TASK GOAL.
Count the lines in the items below that contain the string "pixels", with case counting, and reply with only that number.

>> BEGIN MATERIAL PROVIDED

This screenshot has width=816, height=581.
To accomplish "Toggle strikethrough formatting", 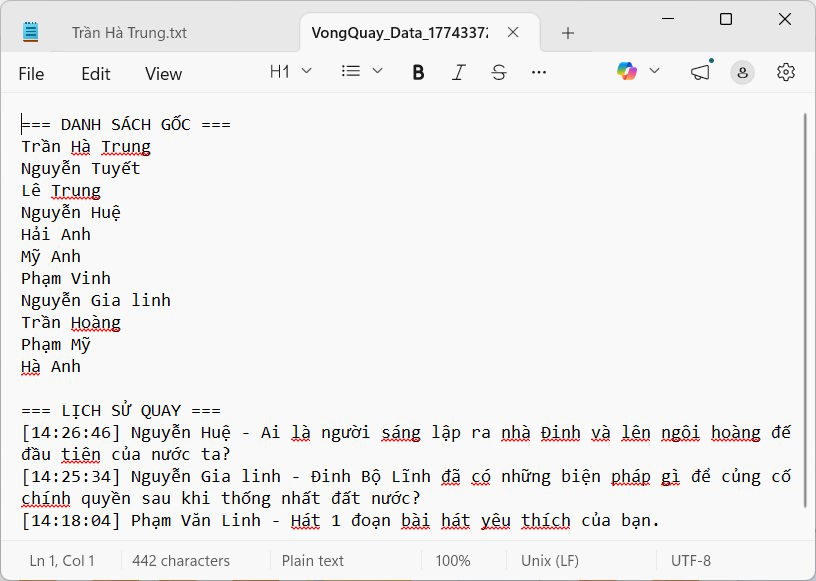I will point(498,71).
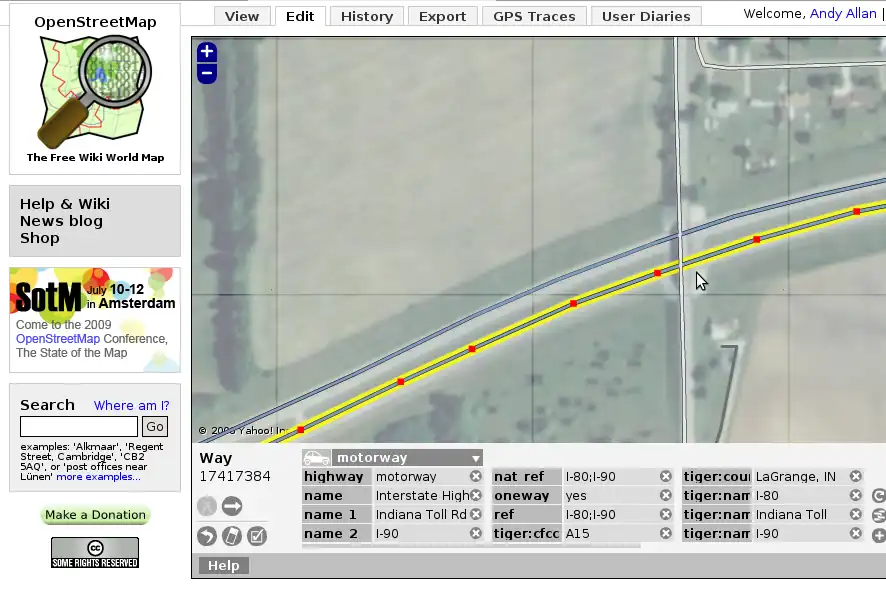The height and width of the screenshot is (589, 886).
Task: Open the 'Where am I?' link
Action: click(x=131, y=405)
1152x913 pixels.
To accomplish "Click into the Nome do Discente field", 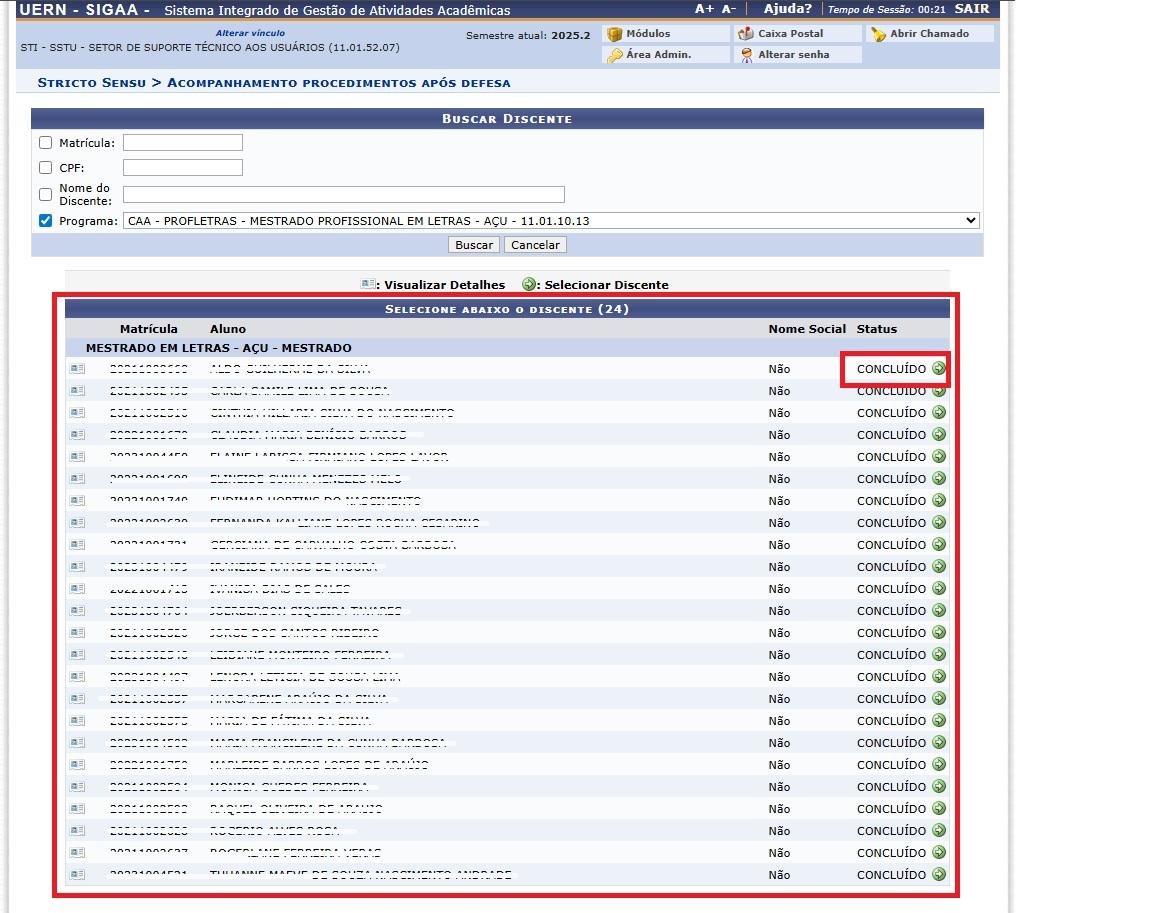I will pos(343,194).
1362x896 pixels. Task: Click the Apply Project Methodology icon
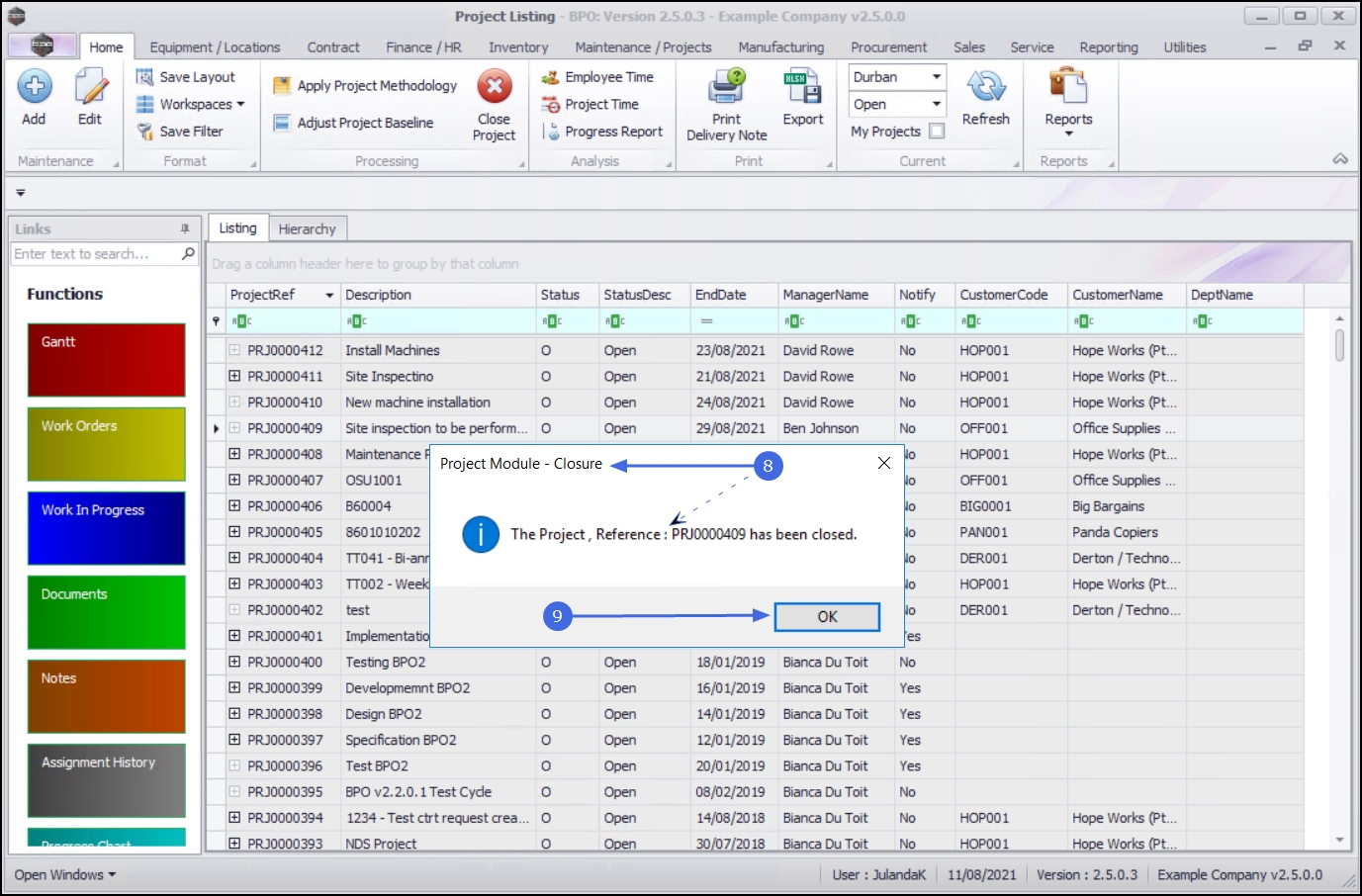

>> END MATERIAL PROVIDED

FINAL RESULT.
2